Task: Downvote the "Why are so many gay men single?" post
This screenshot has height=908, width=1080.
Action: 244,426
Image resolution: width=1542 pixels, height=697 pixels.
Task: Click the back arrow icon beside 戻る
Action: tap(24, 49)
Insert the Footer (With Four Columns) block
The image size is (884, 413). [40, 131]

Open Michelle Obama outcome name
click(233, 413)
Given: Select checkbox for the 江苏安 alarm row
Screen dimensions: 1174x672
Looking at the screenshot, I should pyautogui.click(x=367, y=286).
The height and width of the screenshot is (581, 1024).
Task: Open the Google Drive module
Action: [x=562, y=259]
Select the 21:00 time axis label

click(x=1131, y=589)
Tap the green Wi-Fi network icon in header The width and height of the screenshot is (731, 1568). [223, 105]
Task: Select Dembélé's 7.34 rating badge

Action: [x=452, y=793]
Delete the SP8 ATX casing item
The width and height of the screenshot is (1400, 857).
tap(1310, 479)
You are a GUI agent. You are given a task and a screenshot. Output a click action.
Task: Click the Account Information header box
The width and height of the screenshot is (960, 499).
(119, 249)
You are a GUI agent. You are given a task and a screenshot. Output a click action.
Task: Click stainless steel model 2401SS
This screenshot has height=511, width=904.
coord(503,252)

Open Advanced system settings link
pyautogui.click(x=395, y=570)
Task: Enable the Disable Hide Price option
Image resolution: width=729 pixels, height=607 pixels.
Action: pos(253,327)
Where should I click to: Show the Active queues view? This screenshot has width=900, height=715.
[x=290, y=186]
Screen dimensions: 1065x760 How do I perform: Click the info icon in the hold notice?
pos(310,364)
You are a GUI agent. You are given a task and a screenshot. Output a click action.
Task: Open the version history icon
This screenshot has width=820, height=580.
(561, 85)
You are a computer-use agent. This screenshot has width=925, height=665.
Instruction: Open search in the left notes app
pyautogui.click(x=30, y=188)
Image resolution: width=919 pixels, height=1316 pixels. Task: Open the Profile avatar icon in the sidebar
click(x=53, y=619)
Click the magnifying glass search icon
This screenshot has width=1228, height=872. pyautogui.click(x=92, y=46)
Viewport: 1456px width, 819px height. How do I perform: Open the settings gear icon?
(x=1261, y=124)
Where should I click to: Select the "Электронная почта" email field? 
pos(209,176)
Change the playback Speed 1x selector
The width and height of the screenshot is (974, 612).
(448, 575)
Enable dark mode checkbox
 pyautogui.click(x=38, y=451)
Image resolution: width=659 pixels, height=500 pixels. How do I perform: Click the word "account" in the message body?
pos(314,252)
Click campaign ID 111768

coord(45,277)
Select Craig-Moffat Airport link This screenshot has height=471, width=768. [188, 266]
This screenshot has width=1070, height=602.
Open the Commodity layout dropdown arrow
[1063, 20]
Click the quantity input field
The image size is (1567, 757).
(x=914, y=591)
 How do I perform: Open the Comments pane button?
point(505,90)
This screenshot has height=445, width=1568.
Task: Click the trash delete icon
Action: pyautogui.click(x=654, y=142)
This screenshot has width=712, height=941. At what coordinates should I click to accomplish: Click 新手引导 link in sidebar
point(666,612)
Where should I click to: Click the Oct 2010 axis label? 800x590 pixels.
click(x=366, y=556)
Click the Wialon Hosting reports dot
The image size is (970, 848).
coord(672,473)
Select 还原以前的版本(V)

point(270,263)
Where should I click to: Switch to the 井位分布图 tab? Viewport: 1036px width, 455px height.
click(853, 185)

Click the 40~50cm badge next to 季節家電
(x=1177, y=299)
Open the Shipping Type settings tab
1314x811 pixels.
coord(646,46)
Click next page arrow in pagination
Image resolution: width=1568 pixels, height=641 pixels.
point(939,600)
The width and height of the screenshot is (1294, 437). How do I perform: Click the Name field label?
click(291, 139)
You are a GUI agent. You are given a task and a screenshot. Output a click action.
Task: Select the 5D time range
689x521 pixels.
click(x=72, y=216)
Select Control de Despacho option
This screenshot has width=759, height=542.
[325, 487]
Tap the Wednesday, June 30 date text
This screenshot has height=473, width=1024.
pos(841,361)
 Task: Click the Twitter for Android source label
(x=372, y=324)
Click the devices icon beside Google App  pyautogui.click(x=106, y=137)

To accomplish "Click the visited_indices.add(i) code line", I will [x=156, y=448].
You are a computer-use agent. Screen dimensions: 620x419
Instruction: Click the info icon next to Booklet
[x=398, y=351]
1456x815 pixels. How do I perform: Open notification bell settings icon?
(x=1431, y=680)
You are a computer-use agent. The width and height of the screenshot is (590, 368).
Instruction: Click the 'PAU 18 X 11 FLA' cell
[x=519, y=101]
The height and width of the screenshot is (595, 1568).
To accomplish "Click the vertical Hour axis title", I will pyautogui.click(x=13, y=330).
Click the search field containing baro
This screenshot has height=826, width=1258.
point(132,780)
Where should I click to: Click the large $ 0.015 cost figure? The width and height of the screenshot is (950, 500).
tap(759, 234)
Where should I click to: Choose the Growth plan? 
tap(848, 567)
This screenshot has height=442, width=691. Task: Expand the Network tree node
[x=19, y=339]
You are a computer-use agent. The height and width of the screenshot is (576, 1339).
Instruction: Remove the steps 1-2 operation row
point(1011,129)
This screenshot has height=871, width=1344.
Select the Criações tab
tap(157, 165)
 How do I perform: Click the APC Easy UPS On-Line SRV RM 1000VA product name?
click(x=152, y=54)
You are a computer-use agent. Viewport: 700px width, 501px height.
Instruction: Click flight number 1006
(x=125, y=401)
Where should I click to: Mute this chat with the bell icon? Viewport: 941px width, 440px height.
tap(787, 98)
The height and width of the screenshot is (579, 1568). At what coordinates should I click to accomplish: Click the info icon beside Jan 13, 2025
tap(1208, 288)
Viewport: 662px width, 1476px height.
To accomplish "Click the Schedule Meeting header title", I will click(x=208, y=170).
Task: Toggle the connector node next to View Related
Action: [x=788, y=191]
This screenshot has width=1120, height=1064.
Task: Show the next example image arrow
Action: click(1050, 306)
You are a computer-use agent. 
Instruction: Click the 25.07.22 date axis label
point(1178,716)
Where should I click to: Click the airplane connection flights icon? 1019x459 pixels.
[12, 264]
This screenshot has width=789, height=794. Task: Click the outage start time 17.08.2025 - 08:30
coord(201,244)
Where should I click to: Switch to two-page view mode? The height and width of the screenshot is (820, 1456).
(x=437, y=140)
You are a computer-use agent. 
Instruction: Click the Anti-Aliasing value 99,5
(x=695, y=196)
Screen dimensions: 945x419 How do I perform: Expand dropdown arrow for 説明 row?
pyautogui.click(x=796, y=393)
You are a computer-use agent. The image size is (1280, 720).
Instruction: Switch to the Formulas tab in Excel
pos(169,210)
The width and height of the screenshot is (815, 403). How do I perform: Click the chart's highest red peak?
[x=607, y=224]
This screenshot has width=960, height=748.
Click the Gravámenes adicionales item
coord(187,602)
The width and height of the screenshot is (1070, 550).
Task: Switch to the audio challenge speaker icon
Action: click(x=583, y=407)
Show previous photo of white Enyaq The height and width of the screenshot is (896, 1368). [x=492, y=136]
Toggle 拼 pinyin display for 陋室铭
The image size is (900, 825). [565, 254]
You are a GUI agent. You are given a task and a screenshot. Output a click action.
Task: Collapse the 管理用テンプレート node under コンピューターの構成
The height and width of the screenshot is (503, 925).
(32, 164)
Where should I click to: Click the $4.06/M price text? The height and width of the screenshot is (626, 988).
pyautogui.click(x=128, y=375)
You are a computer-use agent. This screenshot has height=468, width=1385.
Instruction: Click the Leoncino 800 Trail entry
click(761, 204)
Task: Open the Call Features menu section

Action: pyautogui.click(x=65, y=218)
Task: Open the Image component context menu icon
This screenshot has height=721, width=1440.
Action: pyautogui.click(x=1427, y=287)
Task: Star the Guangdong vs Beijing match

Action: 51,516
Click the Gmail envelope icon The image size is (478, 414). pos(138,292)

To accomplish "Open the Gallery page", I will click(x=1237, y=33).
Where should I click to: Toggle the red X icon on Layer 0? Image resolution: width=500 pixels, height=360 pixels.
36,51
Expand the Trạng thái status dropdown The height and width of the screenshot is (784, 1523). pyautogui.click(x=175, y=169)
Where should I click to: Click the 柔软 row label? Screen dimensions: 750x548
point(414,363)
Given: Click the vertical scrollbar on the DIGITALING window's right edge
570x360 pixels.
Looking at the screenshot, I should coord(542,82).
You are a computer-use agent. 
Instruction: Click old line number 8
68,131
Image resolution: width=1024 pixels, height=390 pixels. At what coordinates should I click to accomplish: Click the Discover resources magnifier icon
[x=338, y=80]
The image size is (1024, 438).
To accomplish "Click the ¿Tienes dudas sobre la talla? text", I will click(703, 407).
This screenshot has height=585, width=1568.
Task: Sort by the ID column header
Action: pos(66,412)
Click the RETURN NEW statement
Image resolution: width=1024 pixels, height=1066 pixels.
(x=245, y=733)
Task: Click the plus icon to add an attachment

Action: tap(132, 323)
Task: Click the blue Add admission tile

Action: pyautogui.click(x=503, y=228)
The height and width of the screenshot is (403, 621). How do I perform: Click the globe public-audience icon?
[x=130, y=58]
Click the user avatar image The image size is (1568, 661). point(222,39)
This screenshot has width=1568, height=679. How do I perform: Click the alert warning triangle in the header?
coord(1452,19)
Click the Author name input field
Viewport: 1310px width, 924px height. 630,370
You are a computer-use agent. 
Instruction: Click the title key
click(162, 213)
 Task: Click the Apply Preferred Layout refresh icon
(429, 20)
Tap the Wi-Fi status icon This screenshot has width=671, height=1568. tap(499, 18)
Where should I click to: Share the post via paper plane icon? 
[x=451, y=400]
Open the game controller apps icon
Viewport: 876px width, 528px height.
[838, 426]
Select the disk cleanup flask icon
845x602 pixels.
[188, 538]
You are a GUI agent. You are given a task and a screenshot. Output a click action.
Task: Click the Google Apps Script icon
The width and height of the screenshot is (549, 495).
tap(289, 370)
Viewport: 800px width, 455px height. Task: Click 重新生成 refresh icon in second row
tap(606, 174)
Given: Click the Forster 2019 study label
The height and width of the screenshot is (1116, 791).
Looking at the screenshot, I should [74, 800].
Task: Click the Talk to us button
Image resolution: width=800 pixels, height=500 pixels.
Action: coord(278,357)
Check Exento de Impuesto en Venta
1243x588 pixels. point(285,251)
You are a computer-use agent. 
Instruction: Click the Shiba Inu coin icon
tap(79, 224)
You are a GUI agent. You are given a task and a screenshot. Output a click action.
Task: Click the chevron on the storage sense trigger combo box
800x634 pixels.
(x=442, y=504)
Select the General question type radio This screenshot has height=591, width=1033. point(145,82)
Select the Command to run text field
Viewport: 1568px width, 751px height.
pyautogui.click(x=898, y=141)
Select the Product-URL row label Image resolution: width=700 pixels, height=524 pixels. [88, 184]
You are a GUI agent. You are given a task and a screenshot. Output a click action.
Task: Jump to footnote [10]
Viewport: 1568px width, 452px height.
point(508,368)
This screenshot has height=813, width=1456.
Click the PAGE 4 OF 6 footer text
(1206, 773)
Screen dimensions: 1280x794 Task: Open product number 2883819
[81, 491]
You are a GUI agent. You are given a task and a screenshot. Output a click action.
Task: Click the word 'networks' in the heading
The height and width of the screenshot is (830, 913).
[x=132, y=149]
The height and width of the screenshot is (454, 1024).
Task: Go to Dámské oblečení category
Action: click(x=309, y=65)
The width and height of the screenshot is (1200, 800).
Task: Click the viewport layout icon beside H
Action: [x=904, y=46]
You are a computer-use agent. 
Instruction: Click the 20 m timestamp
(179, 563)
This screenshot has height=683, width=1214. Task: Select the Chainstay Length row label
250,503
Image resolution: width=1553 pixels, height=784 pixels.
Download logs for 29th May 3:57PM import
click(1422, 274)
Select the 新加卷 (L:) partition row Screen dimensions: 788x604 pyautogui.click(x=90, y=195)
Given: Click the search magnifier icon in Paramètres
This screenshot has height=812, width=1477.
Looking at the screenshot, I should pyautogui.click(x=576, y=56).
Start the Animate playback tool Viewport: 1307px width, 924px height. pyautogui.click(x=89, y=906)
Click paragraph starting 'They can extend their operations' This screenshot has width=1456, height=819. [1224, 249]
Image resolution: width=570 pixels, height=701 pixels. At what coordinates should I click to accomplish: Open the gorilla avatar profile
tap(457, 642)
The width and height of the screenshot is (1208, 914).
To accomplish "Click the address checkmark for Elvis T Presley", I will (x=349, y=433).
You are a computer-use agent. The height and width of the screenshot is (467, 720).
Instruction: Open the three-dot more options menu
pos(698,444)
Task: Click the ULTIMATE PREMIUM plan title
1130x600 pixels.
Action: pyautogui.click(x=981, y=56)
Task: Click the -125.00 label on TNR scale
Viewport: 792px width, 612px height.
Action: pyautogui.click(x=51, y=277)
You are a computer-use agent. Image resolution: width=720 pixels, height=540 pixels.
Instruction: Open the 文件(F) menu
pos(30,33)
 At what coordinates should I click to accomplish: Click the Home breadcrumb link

What you have to do: Look above for the line containing "Given: Click the vertical". Output from there through the line containing "Click the RETURN NEW statement", exactly and inclusively.

Answer for this exercise:
Given: Click the vertical scrollbar on the DIGITALING window's right edge
570x360 pixels.
Looking at the screenshot, I should coord(542,82).
You are a computer-use agent. 
Instruction: Click old line number 8
68,131
Image resolution: width=1024 pixels, height=390 pixels. At what coordinates should I click to accomplish: Click the Discover resources magnifier icon
[x=338, y=80]
The image size is (1024, 438).
To accomplish "Click the ¿Tienes dudas sobre la talla? text", I will click(703, 407).
This screenshot has height=585, width=1568.
Task: Sort by the ID column header
Action: pos(66,412)
Click the RETURN NEW statement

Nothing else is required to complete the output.